Esa misma impresión se ha prolongado a través de los siglos, y ha conquistado los corazones de hombres y mujeres de todas latitudes, que se han rendido a su grandeza y se han convertido en sus seguidores, abrazando la vida santa y sacrificada y alegre que él pedía a sus discípulos.
Y esa misma impresión es la que nos puede conquistar a cada uno de nosotros, y dar un sentido pleno a nuestras vidas, y ganarnos la vida eterna, si nos esforzamos por conocerle más. ¿Cómo? De muchas maneras, con distintas lecturas y conversaciones, pero sobre todo animándonos a leer los Evangelios, esas formidables páginas que nos relatan sus dichos y sus hechos.

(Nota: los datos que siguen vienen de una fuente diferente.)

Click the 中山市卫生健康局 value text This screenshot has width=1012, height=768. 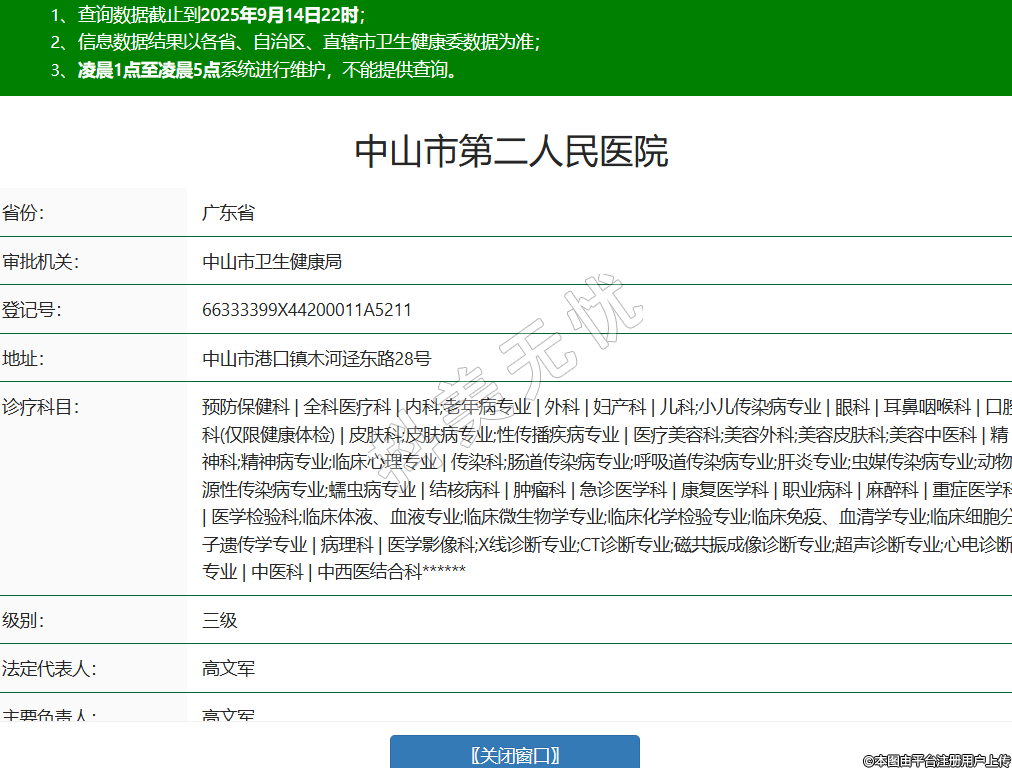point(272,262)
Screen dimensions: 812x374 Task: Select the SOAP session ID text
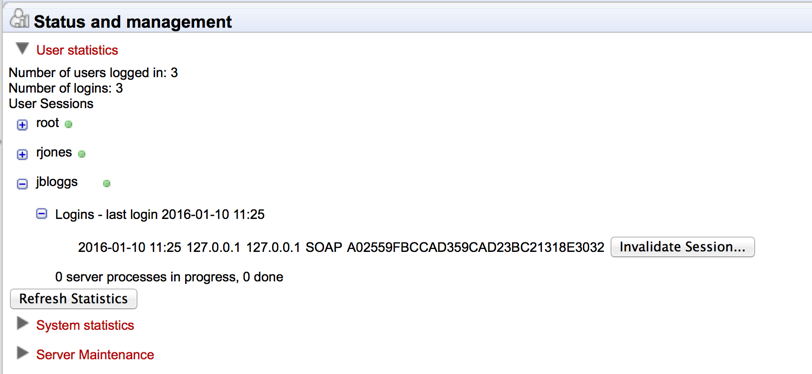tap(475, 248)
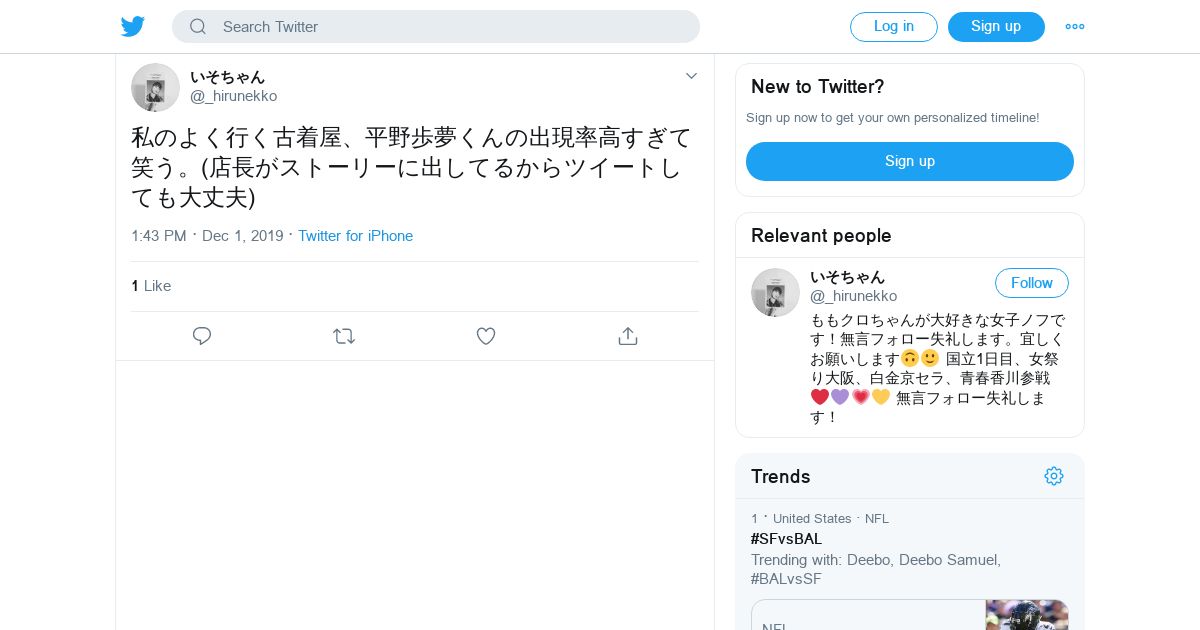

¿Puede una persona como Jesús ser simplemente humano? Se lo han preguntado tantos, y tantos han respondido: no. No, porque a través de su cálida humanidad él sobrepasa infinitamente al hombre. Él se proclamó el Hijo de Dios, es decir, Dios Hijo encarnado, la segunda Persona de la Trinidad divina, que vino al mundo para salvarnos de nuestros pecados.
Él, como verdadero Dios, se encarnó en las entrañas de la Virgen María, por obra del Espíritu Santo, y se hizo verdadero hombre, en todo semejante a nosotros menos en el pecado. Este es el misterio de Cristo Salvador, Dios y hombre verdadero. Creer en este misterio y ser bautizado en su nombre es lo que, en primer lugar, nos hace llevar el nombre de cristianos.
Volvamos a su paso por la tierra. Frente a él, no todos reaccionaron de manera positiva. Las autoridades religiosas del pueblo de Israel, los sacerdotes y los fariseos o maestros de la ley de Moisés, lo miraron con tan malos ojos, que terminaron por arrestarlo, juzgarlo y condenarlo, y lo entregaron a Pilato para ser crucificado.
¿Por qué lo hicieron? Porque la religión de esos israelitas había perdido vitalidad y estaba anquilosada; porque se aferraban a la letra y no al espíritu de Moisés; porque le tenían celo y envidia, y porque les horrorizaba que él se proclamara Hijo de Dios, y Dios él mismo.
Así fue como Jesús fue condenado a muerte, injuriado, escupido y abofeteado; así fue como padeció dolores sin cuento por amor nuestro, y después de sufrir la espantosa flagelación de los romanos, murió con el más siniestro de todos los tormentos, la crucifixión.